Ask this expert on data science what Congress should have asked Mark Zuckerberg last week, and she’ll say, nothing.
If that surprises you, please understand that these hearings are not designed to deliver the truth. They’re designed to tell the public that, if there’s a problem, the government is doing something about it. So you’re not gonna get much straight talk. It’s not that no one cares. But the problem is bigger than Facebook or the United States, as we’ve explained before.
And people have a right to know.
Now, I’m no data scientist, but I spend a lot of time on these issues in my line of work, so here are some basic truths you should know if they haven’t sunk in yet. I give the same advice to clients whenever it comes up.
- You are not the customer. You are the product. Their business is to derive as much information about you as possible and sell it to others. Governments like this, too, because it’s a great way to study people, keep tabs on them, and even manipulate them. No one will stop doing this for the foreseeable future.
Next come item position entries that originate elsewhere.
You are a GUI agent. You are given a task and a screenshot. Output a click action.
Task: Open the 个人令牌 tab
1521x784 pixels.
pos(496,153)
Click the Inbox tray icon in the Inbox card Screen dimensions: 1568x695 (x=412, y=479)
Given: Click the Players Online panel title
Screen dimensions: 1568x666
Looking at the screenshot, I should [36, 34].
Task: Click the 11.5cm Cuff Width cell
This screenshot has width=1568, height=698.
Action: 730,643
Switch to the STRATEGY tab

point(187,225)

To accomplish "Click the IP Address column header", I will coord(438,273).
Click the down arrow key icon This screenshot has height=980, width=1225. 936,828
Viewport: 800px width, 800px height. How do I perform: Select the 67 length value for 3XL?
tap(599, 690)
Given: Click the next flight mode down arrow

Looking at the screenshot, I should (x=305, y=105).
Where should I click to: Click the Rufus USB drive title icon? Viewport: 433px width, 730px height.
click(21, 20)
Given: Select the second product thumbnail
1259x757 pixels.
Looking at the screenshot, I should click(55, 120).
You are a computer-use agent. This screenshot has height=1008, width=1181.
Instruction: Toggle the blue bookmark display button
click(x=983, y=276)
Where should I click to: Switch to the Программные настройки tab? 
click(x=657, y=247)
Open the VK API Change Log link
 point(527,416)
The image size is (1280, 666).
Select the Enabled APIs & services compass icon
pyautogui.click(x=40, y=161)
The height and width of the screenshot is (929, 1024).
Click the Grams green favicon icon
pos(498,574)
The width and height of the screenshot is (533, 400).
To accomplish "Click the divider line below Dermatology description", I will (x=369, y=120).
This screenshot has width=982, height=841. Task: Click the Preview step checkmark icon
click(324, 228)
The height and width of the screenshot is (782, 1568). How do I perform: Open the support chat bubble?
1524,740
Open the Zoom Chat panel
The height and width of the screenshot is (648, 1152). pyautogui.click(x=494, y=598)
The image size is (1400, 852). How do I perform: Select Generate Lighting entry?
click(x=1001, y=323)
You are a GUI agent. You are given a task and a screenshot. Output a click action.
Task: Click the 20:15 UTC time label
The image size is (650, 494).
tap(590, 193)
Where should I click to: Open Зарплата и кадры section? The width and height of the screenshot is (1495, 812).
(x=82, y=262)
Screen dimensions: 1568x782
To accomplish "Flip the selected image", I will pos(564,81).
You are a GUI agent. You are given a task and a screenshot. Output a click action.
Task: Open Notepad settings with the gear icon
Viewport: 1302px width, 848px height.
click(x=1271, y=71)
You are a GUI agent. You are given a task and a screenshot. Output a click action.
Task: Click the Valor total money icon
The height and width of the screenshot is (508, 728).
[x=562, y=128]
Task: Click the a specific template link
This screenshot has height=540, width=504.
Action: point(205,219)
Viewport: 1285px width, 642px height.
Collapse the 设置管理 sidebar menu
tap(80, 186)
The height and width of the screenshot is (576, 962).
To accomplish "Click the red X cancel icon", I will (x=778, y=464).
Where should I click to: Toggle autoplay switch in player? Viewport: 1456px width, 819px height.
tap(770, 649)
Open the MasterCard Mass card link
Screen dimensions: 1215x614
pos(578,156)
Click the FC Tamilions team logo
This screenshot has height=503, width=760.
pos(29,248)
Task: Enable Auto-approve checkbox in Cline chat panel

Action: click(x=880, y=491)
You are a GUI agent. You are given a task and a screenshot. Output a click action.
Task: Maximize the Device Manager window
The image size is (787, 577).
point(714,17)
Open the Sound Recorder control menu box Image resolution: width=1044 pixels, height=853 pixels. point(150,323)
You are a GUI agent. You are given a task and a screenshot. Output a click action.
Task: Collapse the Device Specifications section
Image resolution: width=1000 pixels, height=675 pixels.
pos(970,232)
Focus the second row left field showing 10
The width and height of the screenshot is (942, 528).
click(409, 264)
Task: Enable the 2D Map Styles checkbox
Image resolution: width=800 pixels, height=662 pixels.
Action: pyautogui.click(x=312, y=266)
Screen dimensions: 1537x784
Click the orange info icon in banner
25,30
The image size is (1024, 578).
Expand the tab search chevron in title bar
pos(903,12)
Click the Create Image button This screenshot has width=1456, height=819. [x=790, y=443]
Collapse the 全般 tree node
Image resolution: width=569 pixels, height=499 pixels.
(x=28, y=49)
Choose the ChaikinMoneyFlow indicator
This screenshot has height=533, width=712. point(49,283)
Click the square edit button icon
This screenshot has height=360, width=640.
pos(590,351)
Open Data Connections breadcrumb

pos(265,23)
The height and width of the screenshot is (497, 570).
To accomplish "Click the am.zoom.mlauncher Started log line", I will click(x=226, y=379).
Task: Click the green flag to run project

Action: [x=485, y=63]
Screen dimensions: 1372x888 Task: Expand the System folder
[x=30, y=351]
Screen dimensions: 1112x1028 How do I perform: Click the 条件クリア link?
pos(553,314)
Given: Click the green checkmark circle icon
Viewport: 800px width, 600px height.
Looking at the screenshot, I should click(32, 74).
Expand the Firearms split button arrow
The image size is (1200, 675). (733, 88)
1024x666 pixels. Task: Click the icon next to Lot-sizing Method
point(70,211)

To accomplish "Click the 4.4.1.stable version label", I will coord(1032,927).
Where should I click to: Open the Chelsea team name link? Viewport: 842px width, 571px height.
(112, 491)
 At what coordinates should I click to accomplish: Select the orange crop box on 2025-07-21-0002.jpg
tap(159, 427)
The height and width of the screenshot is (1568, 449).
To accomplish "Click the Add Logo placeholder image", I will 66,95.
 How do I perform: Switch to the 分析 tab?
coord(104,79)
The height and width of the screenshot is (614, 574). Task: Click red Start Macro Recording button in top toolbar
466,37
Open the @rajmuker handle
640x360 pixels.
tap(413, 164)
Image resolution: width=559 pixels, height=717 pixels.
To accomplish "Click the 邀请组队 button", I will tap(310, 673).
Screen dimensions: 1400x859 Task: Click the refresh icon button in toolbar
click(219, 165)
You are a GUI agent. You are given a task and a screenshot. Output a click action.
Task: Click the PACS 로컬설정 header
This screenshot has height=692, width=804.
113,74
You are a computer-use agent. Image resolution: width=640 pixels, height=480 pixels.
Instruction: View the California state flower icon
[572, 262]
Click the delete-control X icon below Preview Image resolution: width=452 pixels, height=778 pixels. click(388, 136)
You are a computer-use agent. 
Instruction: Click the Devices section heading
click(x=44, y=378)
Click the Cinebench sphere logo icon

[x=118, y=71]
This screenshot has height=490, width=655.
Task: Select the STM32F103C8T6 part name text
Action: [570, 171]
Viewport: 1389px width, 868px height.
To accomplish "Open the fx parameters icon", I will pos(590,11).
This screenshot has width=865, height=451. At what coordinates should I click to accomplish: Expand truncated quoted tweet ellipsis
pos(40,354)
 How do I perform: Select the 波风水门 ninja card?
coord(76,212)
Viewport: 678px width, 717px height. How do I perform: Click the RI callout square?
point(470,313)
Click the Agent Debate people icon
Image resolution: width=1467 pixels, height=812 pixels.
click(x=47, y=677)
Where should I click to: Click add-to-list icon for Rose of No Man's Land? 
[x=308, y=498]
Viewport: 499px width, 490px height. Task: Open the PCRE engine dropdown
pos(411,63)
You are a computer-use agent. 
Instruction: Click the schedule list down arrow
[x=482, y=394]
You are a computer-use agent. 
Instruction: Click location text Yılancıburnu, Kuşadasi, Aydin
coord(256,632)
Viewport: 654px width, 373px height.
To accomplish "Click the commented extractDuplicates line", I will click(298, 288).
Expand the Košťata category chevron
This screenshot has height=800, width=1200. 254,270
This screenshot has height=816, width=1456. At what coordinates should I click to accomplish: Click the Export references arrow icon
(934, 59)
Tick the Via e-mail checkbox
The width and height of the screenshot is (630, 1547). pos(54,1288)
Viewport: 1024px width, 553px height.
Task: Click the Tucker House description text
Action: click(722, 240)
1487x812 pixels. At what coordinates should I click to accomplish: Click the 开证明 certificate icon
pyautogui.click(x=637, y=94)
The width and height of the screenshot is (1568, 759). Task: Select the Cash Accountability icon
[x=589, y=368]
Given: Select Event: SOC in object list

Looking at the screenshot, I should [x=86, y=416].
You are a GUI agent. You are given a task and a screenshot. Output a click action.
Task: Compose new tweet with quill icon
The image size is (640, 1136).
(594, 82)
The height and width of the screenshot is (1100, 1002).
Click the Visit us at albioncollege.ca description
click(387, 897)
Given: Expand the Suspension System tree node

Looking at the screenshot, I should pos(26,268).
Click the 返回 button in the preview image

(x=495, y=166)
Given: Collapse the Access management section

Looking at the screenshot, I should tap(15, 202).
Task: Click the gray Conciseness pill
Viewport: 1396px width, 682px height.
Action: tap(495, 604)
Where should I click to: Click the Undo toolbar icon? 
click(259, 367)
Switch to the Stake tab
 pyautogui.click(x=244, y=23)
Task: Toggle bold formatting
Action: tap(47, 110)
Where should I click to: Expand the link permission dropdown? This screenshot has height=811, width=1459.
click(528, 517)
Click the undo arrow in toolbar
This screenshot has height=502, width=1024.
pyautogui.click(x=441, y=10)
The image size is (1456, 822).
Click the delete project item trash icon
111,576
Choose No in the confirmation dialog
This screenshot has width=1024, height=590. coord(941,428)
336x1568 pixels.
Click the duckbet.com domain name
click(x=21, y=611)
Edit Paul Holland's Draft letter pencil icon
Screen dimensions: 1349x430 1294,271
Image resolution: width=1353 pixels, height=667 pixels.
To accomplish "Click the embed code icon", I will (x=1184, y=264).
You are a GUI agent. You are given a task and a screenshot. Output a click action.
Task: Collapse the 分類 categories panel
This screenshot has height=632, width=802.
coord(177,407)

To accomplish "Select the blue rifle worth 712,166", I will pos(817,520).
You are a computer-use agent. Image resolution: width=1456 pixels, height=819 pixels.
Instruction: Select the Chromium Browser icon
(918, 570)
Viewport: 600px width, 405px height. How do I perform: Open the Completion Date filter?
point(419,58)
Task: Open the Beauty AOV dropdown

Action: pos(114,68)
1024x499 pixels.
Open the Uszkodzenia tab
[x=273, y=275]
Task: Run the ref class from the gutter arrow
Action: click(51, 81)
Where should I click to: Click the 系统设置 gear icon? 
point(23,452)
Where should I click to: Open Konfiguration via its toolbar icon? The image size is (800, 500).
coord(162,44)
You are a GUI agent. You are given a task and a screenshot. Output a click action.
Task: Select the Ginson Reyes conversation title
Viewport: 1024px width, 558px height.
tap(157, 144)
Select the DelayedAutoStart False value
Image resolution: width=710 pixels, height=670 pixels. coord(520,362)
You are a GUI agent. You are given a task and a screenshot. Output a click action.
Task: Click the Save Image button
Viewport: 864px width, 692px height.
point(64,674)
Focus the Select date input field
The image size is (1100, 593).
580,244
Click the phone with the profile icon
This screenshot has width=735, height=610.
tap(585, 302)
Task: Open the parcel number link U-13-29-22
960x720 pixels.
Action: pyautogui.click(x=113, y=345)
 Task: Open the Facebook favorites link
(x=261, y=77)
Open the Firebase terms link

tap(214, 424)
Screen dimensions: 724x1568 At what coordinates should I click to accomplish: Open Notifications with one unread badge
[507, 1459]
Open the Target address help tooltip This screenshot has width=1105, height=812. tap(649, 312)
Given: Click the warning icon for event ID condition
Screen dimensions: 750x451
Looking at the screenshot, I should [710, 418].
- You should assume that you create a permanent record of everything you do on your phone or the internet. You can’t avoid that by logging out of an app or even deleting it. The only way may be to give up electronic devices altogether and live off the grid. And good luck with that.
- Your friends and family don’t decide what you see when you log in. Facebook does. Or whichever other company does. Obviously, they want to show you what they think you want to see so you’ll spend more time on their platform. But they can also manipulate what you see—or even what you think you want to see.
Welcome to the 21st century. It’s no wonder Americans are throwing up their hands over privacy. But at least we can still debate and, hopefully, decide how we want to live in the United States. The same does not apply around the world.